Russland aus einer anderen Perspektive

17.1.2014, 10:00 Uhr
Russland aus einer anderen Perspektive

© privat

„Man sieht Russland von einer anderen Seite. Ich wollte dorthin, wo kaum ein Tourist hinkommt“, sagt Sepp Martin. „Ich wollte Land und Leute erleben und keine Postkartenmotive mitbringen.“

Von der zweiwöchigen Reise Anfang 2013 hat der 64-jährige Martin, der seit 35 Jahren den Finger am Auslöser hat, rund 1000 Fotos mitgebracht. Für den Kersbacher ist die frühere Sowjetunion bekanntes Terrain. Er hat Usbekistan und Tadschikistan per Fahrrad durchquert und war auch schon vor 15 Jahren in Wladimir.

Jetzt bot eine Ausstellung seiner Foto-Kunst rund 200 Kilometer östlich von Moskau Gelegenheit, wieder einmal den Blick schweifen zu lassen. Bei seiner Erkundungsfahrt ließ sich Sepp Martin weder von der überfüllten Transsibirischen Eisenbahn noch von fehlenden Taxis, mangelhaften Sprachkenntnissen oder gar dem gefürchteten russischen Winter aufhalten: „Kurz zuvor war ich am Polarkreis. Dadurch waren meine Kamera und ich schon Minusgrade gewohnt.“

Die Herzlichkeit der Tataren

Nur der schneidende Wind bei minus 20 Grad habe gestört. Die Verständigung mit Händen und Füßen klappte auch bei einem Abstecher in den Südural. Dort erlebte das Ehepaar Martin unvergessliche Tage auf einer Datscha in Kungur, einer Kleinstadt im Ural, sowie einen herzlichen Empfang in einem Tatarendorf, wo sich Sepp Martin beim Besuch der örtlichen Schule in seine Kindheit zurückversetzt fühlte: „Da gibt es für 160 Schüler 24 Lehrer.“

Zur Erholung boten sich nur wenige Gelegenheiten: „Wir waren täglich 16 Stunden auf den Beinen“, erzählt Sepp Martin. „Nur zur Mittagszeit konnten wir in Ruhe essen.“ Dann nämlich ist das Tageslicht ungeeignet für stimmungsvolle Fotos.
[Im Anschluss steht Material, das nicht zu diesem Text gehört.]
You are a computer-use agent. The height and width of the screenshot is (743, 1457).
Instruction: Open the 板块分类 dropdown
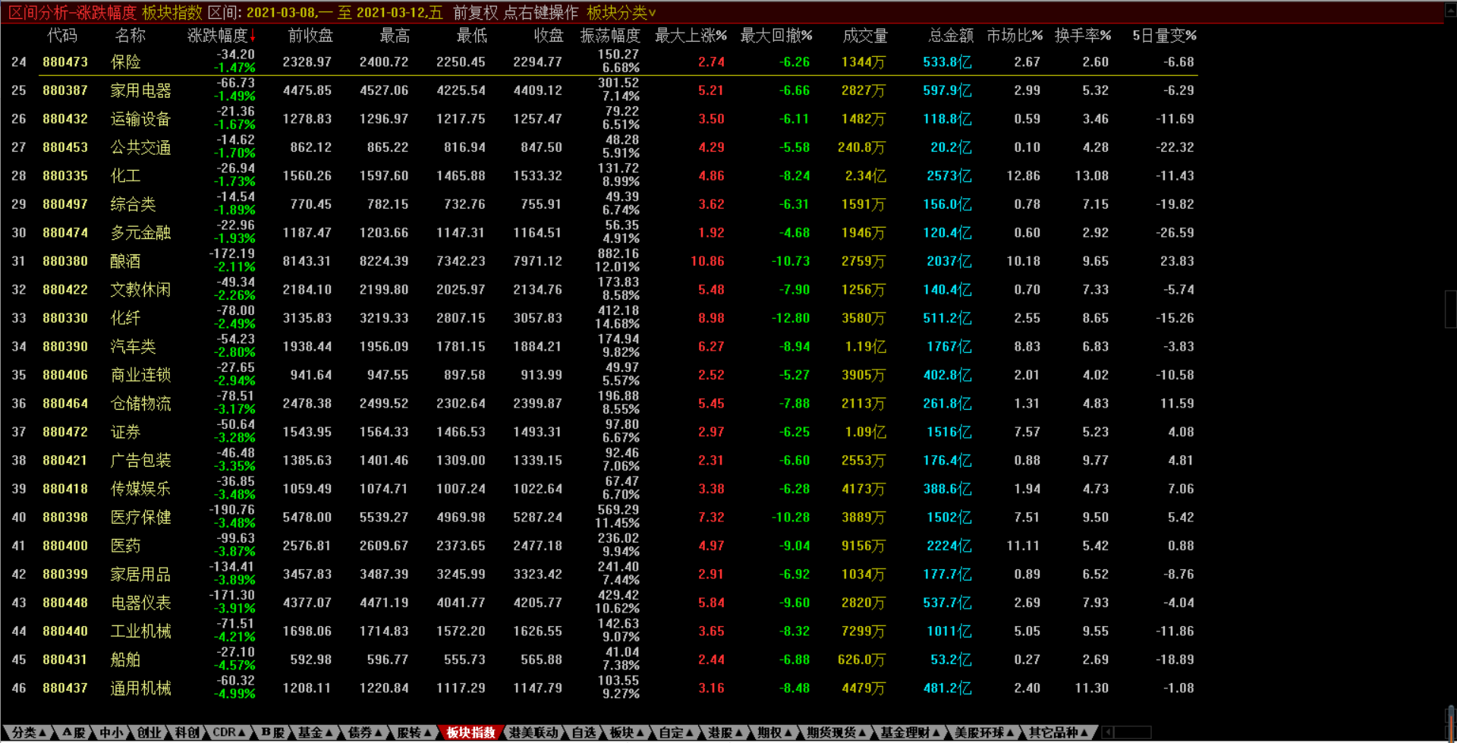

Der Besuch des im Winter kaum zugänglichen Teufelsberges bei Kungur war das größte Reiseabenteuer. Das Kersbacher Ehepaar, das bereits in Franken Erfahrungen mit Schlittenhunden gesammelt hat, wagte sich an den Trip durch die Wildnis. „Wir hatten keine Begleitung, keine Karten, und Schilder gibt es dort sowieso nicht. Wir haben uns mit GPS-Signalen orientiert.“ Den Weg zum berühmten Felsmassiv nutzte Sepp Martin zur Verschnaufpause, während Frau Anneliese das Gefährt steuerte.

Die Route führte auch in die Millionenstadt Perm im Ural, die zu Sowjetzeiten wichtig für die Militärindustrie und für Ausländer gesperrt war. Den Martins zeigte sich Perm, wo ein Teil des Films „Doktor Schiwago“ gedreht wurde, nicht nur als Rüstungsschmiede. Sepp Martin beeindruckten vor allem die Eiskunstwerke im Stadtzentrum: „Da standen zehn Meter hohe Windmühlen aus Eisblöcken, weil Holland Thema der Schau war.“ Ein mehr als 30 Meter hoher Weihnachtsbaum überragte die Szenerie.

Eisskulpturen gab es auch in Jekaterinburg zu bestaunen – und zwar rund um die erst 2003 errichtete „Kathedrale auf dem Blut“, die an die Ermordung der Zarenfamilie Romanow 1918 erinnert. Sie war dort in Eis gebannt. Höhepunkt der Rundreise auf dem Goldenen Ring, einer Gruppe historischer Städte nordöstlich von Moskau, war Susdal. Das „russische Rothenburg ob der Tauber“ hat 10000 Einwohner, 48 Kirchen und einen mittelalterlichen Stadtkern. „Die Fülle der Motive war die größte Herausforderung“, sagt Sepp Martin. „Ich will ja nicht alles gleich fotografieren. Und dann braucht es das richtige Licht und eine interessante Perspektive.“ Davon können sich die Besucher nun selbst überzeugen.

Die Multivisionsschau „Rossiya — Bilder aus Russland“ ist am Mittwoch, 22. Januar, ab 20 Uhr, in der Stadtbücherei Forchheim zu sehen. Der Eintritt kostet fünf Euro.